▸ **CHALLENGE**
Pick out and copy each line of the records below that contains the word "Instruction". Case counts.

——

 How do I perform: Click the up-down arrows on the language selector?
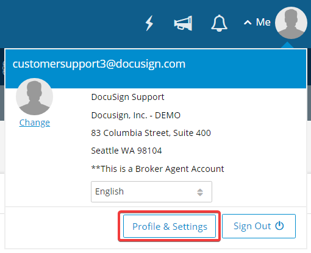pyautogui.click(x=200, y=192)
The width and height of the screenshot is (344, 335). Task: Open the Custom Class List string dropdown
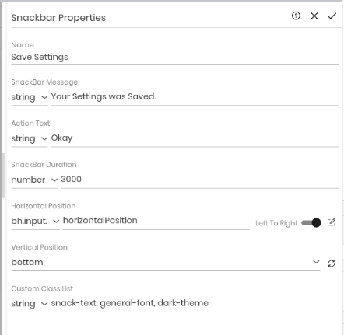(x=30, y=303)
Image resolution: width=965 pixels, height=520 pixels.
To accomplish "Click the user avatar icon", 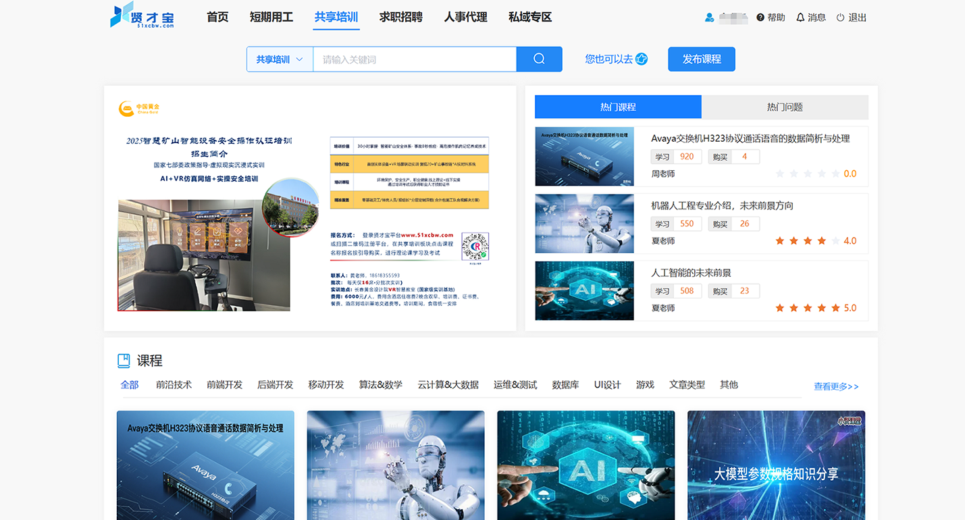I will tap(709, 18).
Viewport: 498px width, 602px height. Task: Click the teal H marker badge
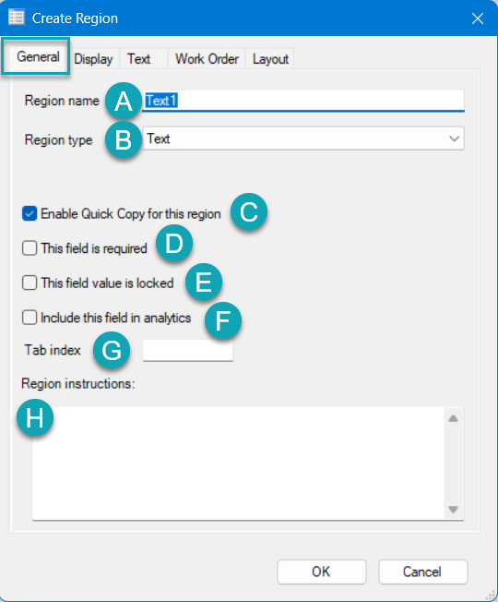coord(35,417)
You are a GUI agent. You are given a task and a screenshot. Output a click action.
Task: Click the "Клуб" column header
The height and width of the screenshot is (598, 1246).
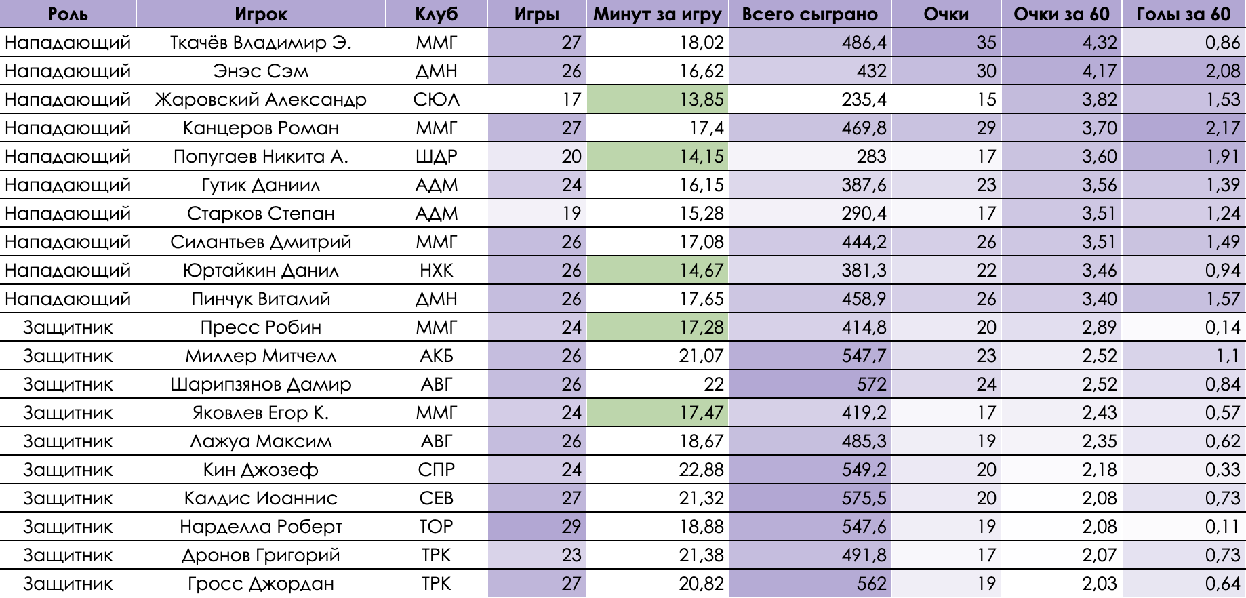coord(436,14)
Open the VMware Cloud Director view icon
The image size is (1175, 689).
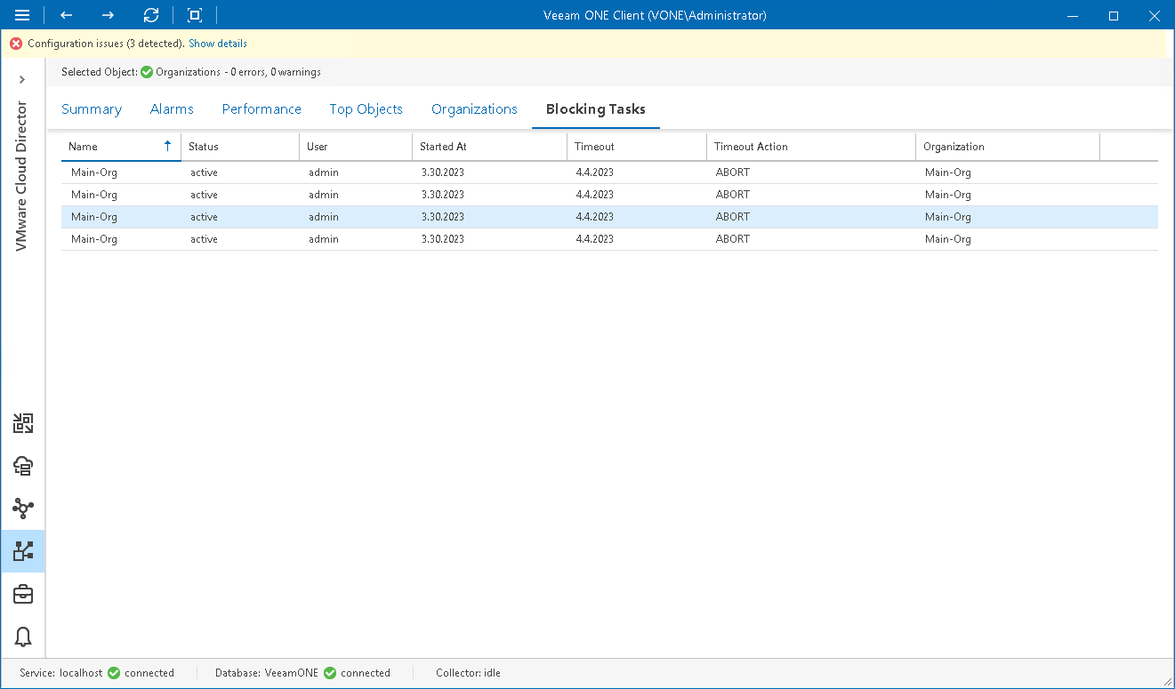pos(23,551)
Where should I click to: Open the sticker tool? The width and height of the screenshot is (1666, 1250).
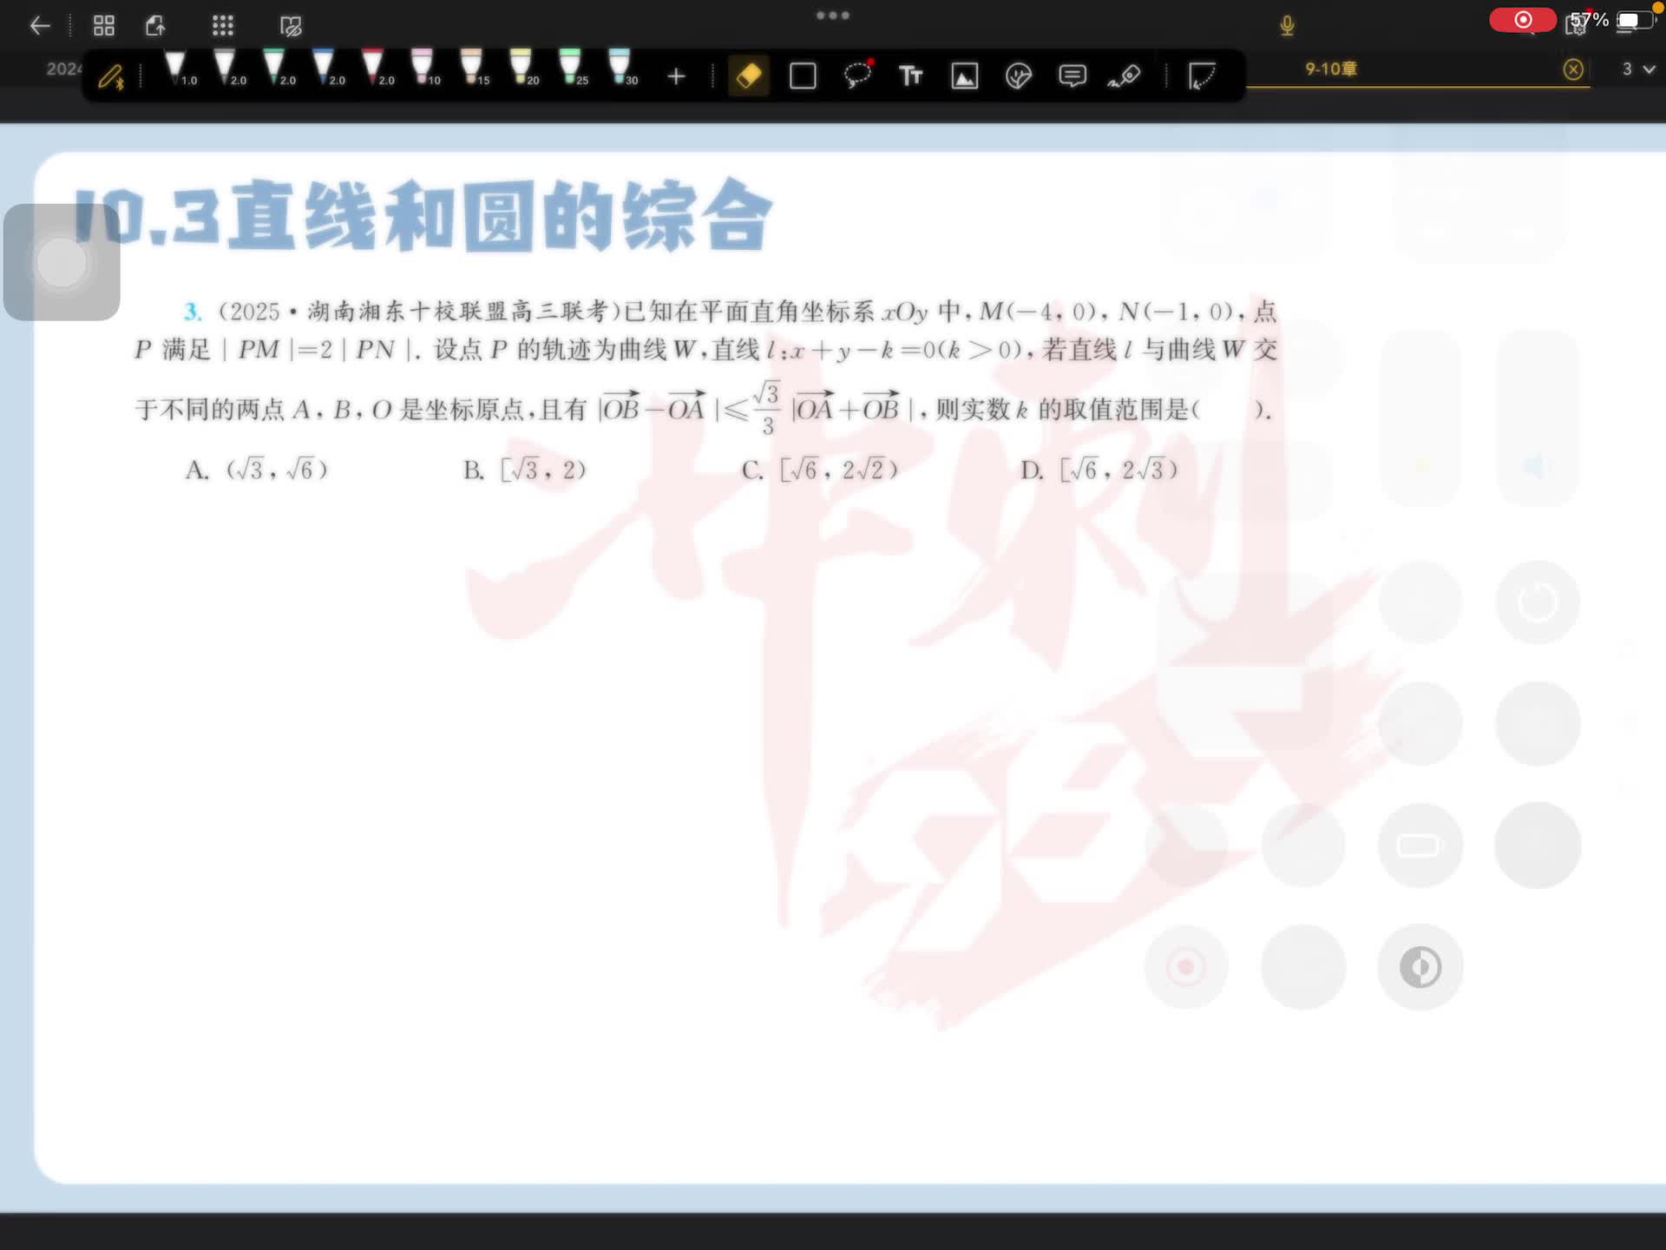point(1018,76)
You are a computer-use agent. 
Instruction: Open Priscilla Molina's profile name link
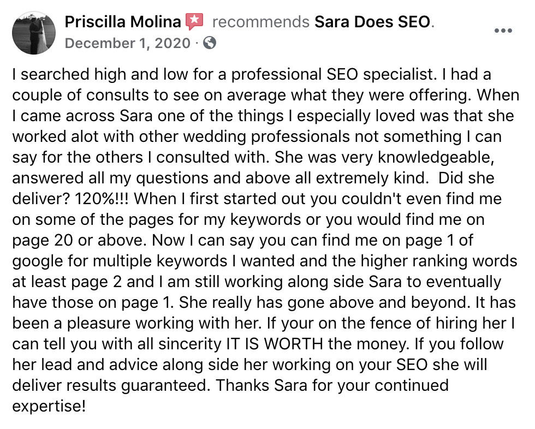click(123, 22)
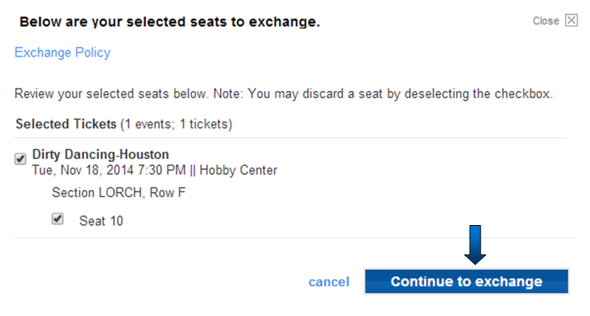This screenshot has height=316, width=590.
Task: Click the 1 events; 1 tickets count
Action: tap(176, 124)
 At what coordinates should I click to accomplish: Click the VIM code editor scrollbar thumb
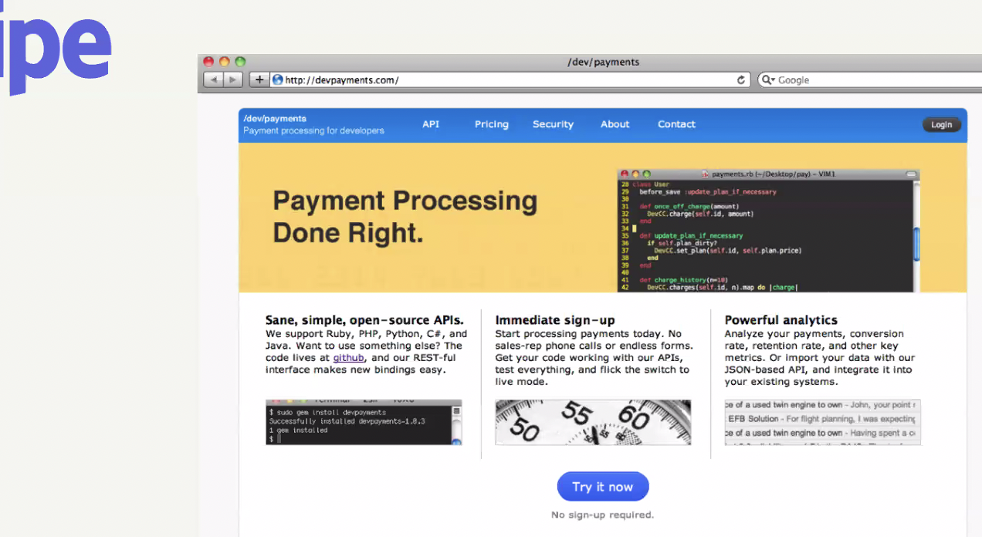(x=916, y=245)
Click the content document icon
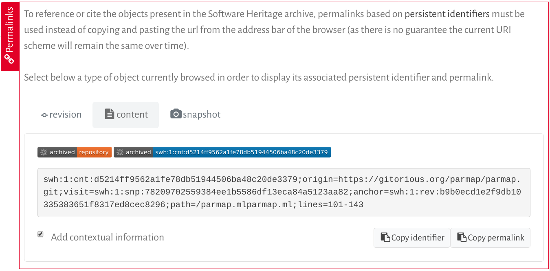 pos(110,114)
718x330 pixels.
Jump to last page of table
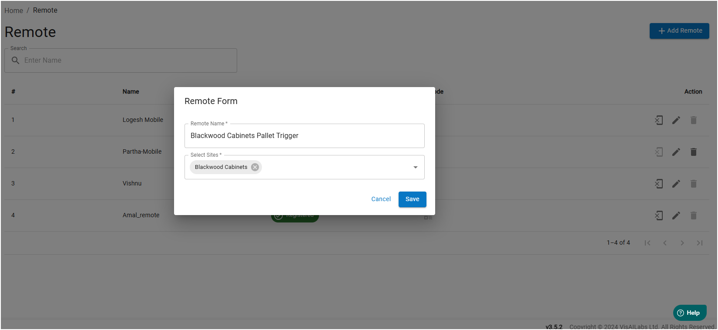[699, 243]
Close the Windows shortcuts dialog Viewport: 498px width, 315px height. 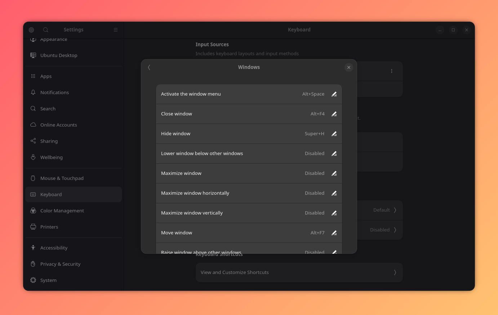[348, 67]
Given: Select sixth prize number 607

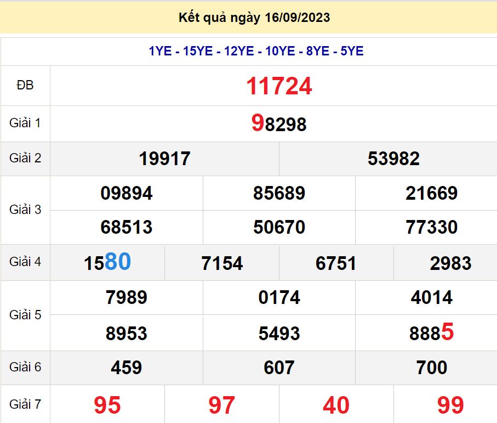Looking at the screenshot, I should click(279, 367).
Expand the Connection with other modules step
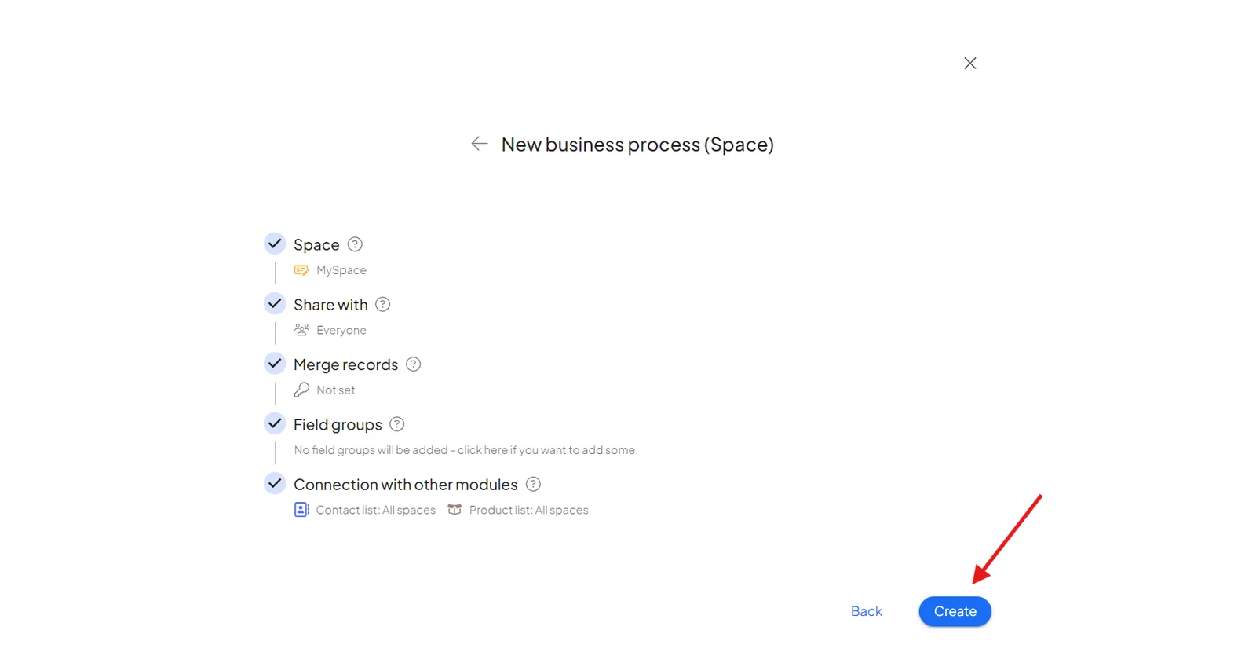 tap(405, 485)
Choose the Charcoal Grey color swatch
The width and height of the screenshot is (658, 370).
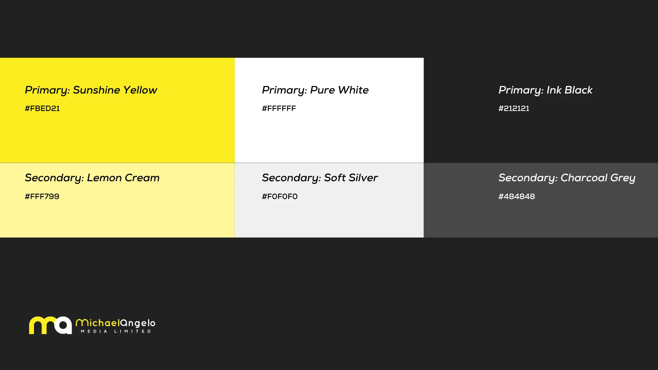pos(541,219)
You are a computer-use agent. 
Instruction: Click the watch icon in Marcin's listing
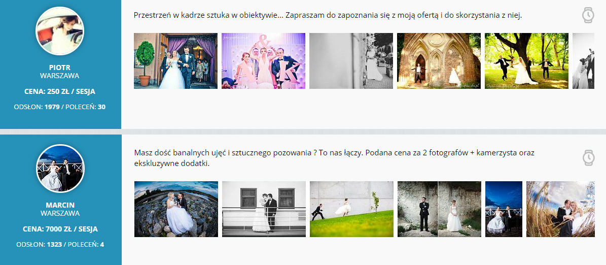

——

▸ **SOLUTION FOR THIS PROBLEM**
Instruction: Open Priscilla Molina's profile name link
Instruction: Click the watch icon in Marcin's listing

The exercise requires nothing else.